54. The method of claim 44, wherein the method comprises labeling the DNA fiber with a second tag that associates with a different form of DNA damage than the first tag, and wherein the second tag comprises a second detectable moiety that differs from the first detectable moiety.

55. The method of claim 44, wherein the method further comprises labeling the DNA fiber with a reagent that associates with DNA, wherein the reagent that associates with DNA comprises a detectable moiety that is different from the detectable moiety(ies) used to label the damaged DNA.

56. The method claim 44, wherein the method further comprises labeling the DNA fiber with a reagent that indicates DNA replication, wherein the reagent that indicates DNA replication comprises a detectable moiety that is different from the detectable moiety(ies) used to label the damaged DNA.

57. The method of claim 44, wherein the method is semi-automated or is automated.

58. The method of claim 44, wherein the DNA damage comprises oxidative damage, photolesions, bulky adducts, protein-DNA crosslinks, DNA crosslinks, single-stranded DNA breaks and/or double-stranded DNA breaks.

59. The method of claim 44, wherein the type, amount and/or distribution of DNA damage is assessed.

60. The method of claim 44, wherein DNA damage within specific regions of the genome is assessed.

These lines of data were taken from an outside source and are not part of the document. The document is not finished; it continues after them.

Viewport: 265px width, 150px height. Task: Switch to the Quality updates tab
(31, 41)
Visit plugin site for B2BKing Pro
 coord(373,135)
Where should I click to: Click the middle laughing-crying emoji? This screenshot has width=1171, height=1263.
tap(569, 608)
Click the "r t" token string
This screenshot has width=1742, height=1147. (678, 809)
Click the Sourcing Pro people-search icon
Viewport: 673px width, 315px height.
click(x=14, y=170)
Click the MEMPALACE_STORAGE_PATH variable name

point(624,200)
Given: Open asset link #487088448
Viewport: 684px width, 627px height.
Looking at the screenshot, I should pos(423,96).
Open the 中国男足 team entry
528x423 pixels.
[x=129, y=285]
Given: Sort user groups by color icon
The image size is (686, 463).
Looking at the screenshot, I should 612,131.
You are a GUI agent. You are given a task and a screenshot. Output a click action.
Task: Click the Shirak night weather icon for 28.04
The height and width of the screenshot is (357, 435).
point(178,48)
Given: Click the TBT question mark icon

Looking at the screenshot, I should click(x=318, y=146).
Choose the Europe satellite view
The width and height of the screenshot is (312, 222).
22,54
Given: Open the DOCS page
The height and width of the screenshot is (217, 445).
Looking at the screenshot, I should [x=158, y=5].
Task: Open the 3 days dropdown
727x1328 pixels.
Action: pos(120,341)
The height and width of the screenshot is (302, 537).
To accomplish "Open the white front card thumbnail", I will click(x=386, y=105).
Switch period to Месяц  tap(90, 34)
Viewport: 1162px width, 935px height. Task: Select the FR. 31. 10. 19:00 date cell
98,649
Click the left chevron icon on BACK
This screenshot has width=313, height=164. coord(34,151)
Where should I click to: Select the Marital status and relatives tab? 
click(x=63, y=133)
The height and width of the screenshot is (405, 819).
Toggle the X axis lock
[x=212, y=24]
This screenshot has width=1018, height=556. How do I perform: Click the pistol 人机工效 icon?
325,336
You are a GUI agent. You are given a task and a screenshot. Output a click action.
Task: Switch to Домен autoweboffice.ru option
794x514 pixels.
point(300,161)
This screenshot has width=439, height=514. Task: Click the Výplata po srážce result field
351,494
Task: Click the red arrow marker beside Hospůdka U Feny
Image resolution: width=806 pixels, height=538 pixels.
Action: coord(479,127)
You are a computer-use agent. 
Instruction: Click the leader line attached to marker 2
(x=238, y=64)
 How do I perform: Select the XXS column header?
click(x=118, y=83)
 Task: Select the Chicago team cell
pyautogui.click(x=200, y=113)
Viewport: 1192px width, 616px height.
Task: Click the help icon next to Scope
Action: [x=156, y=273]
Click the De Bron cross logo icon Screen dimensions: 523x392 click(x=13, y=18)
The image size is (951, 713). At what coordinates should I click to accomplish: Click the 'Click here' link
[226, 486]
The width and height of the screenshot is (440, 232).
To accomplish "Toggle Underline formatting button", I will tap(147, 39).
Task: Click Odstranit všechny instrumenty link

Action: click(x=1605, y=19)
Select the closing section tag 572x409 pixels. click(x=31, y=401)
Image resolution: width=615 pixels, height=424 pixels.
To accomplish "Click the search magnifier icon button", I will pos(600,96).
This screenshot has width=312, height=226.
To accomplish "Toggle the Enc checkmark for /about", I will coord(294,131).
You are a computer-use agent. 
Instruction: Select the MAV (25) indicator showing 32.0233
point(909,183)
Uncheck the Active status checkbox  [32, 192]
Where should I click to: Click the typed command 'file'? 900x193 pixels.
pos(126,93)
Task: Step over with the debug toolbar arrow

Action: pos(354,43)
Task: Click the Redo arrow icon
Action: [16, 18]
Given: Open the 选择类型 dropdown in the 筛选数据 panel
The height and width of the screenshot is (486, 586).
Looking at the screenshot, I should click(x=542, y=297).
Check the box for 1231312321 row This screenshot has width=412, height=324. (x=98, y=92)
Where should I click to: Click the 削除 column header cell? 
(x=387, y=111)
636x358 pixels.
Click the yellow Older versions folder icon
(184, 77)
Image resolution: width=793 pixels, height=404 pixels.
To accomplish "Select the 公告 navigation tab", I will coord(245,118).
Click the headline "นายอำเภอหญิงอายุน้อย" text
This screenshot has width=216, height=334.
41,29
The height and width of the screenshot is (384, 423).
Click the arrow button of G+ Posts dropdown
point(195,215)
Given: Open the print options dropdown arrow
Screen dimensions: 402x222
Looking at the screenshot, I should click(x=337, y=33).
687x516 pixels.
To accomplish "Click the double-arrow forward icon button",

61. The method claim 44, wherein the tag comprising the detectable moiety is an aldehyde reactive probe that recognizes AP sites comprising a detectable moiety.

62. The method of claim 61, wherein the detectable moiety is biotin or a fluorescent moiety.

63. The method of claim 44, wherein the DNA fiber is prepared in a microfluidic or nanofluidic device and detecting the tag comprises the detectable moiety associated with damaged DNA is carried out in a microfluidic or a nanoflidic device.

64. A method of assessing DNA damage in a cell, the method comprising,

(a) preparing a DNA fiber from the cell;

(b) introducing the DNA fiber into a microfluidic or nanofluidic channel,

(c) establishing a voltage across or through the channel; and

(d) detecting a change in the electrical current across the channel as the DNA moves through the channel, thereby assessing the DNA damage in the cell.

65. The method of claim 64, wherein establishing a voltage across or through the channel comprises using at least one pair of electrodes.

66. The method of claim 64, wherein establishing a voltage across or through the channel comprises using two pairs of electrodes.

67. The method of claim 64, wherein the method further comprises determining whether the subject is at an elevated risk of developing a pre-cancerous or cancerous lesion, an age-related and/or chronic disorder such as ischemia/reperfusion injury, Alzheimer's disease, amylotrophic lateral sclerosis, Parkinson's disease, atherosclerosis, cataracts and/or macular degeneration.

68. The method of claim 64, wherein the method further comprises contacting the cell or DNA fiber therefrom with a test agent.

69. The method of claim 68, wherein the test agent is a chemical agent, a chemotherapeutic agent, an electromagnetic agent, ultraviolet radiation, ionizing radiation, a dermatological agent and/or an agent that causes oxidative damage to DNA.

70. The method of claim 64, wherein the DNA damage comprises oxidative damage, photolesions, bulky adducts, protein-DNA crosslinks, DNA crosslinks, single-stranded DNA breaks and/or double-stranded DNA breaks.

71. The method of claim 64, wherein the DNA fiber is labeled with a detectable moiety prior to or concurrently with introducing the DNA fiber into the microfluidic or nanofluidic channel, wherein the detectable moiety is an antibody or a reagent that associates with DNA.